This challenging 10 mile route takes us over some of the hardest terrain Dartmoor has to offer including Dartmoors very first (and most remote) letterbox, the famous Cranmere Pool.
It takes you through 11 squares from John Haywoods Dartmoor 365 map – C9, D7,8 & 9, E7,8 & 9, F8 &9,and G8 & 9.
This part of the moor is remote and very marshy, be careful to prepare for some very wet conditions, and always take a map and compass.
This walk was not one of our favourites, as such, but an accomplishment that is one of the main challenges on Dartmoor for hikers. Locating Cranmere Pool. We did try once before from the Mary Tavy area, but we got as far as Fur Tor and opted for that instead.
Today, however, we were heading that way, and then beyond, to wild camp deep in the moor.
The weather was on the brink of changing for the worst. Dark clouds hovered threateningly over us, and would soon unload on us for the majority of the journey.
1.Starting at a popular entry point of ours, at the roadside carpark near East Okement Farm, we headed south along the dirt track, until we were beneath East Mill Tor on our right-hand side.

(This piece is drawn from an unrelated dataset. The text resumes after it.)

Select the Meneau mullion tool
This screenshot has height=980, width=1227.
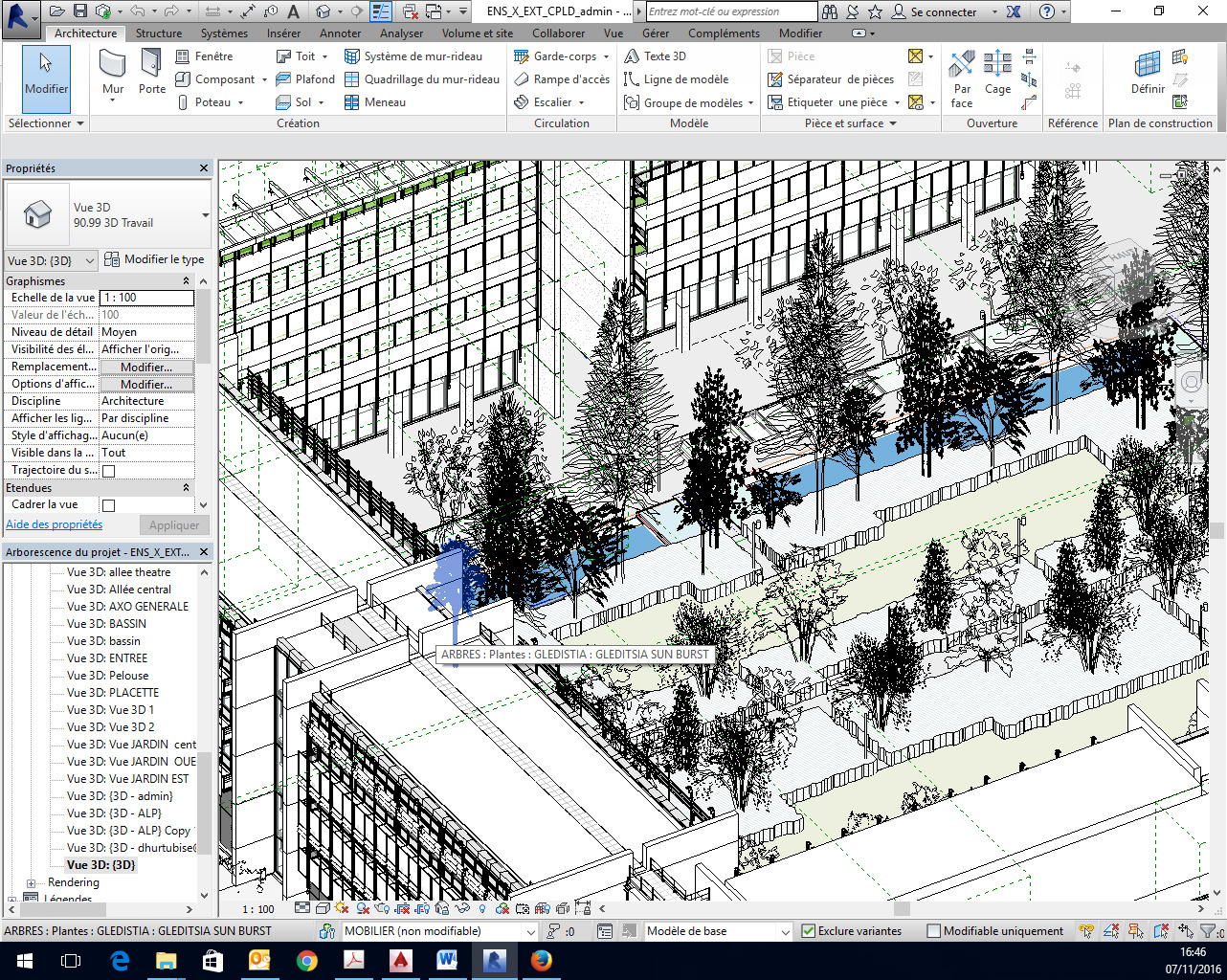click(x=384, y=102)
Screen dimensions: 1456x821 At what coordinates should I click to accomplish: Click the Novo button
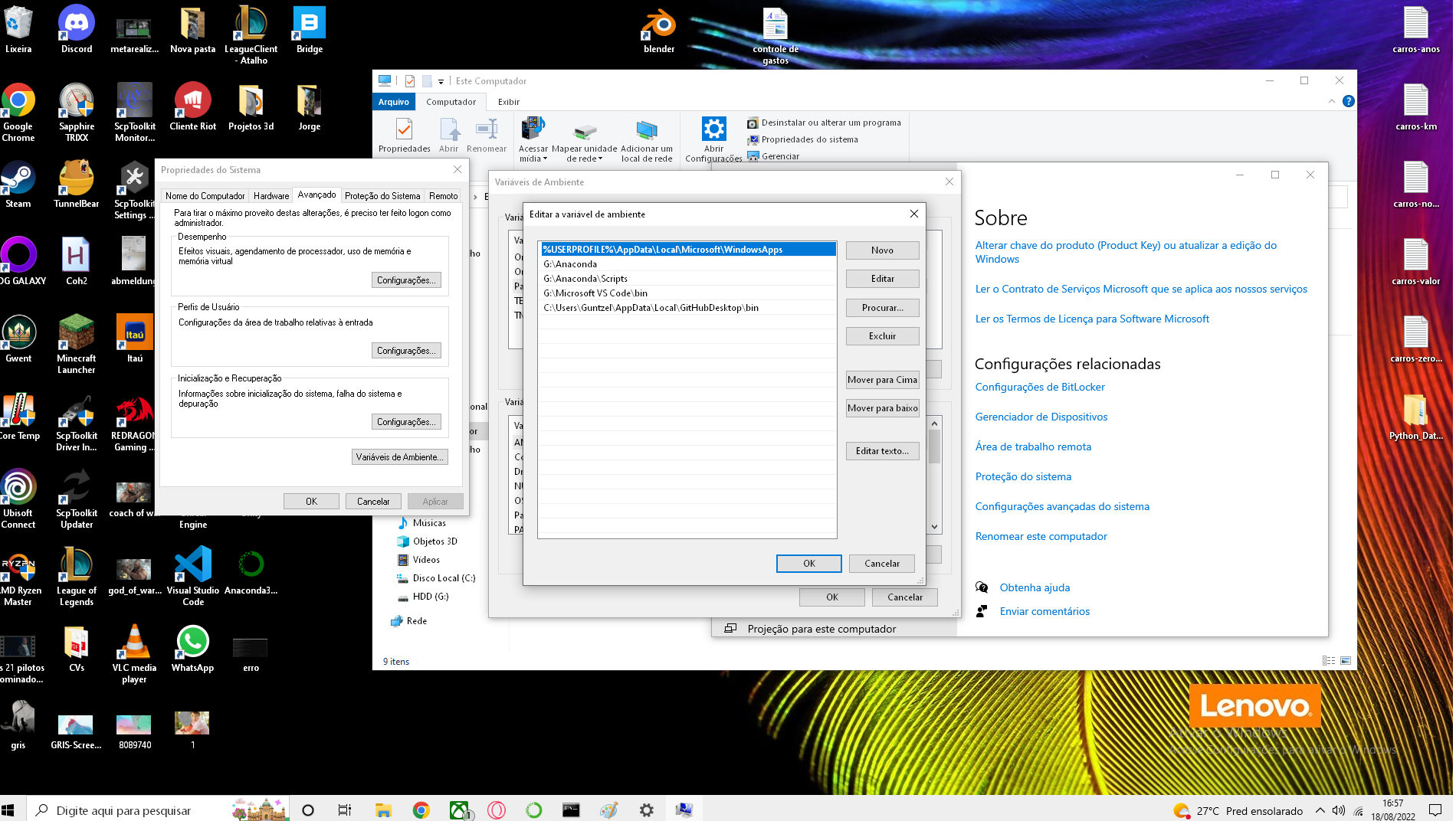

We headed up to the summit of this tor, where on a clear day there are impressive views of the highest area of Dartmoor, including Yes Tor and High Willhays. Today, however, the weather was not on our side. This is where the rain began.
2. We then made our way down the western banks of the tor, until we reached the dirt track below, which runs parallel to the track we left earlier. Head south down this track for about 2km until you reach Okement Hill.
3. The road branches off here, so stick to the right-hand track and another 700m’s you reach another branch this time head off to the left. You will need to keep your eyes peeled for this as it was not an obvious track. It has grown over but has left an impression in the landscape.
At the end of this branch off of the main track the road fizzled out to nothing and left stood at a small pool at Ockerton Court. From here it’s into the featureless marsh.
This is where the real adventure starts.
4. Taking a bearing is essential. The land here is featureless, and Cranmere Pool is nigh on invisible from every direction. So make sure that if you are following our footsteps, that you get an idea of which direction you are heading first, you don’t want to be getting lost in the following terrain.
We head now into some very unforgiving marshland that takes every inch of our strength, plus both hiking poles and a lot of perseverance and willing to keep going. This is an extremely wet area, the ground like jelly beneath our feet from time to time.
We hop and vault from one solid (hopefully) tuft of grass, over to another solid (hopefully) tusk, trying to keep on track of the baring. Every now and again, we are led along a lengthy winding path of clod-hopping only to find that we can go now more, and are forced to reverse and try to find an alternative route.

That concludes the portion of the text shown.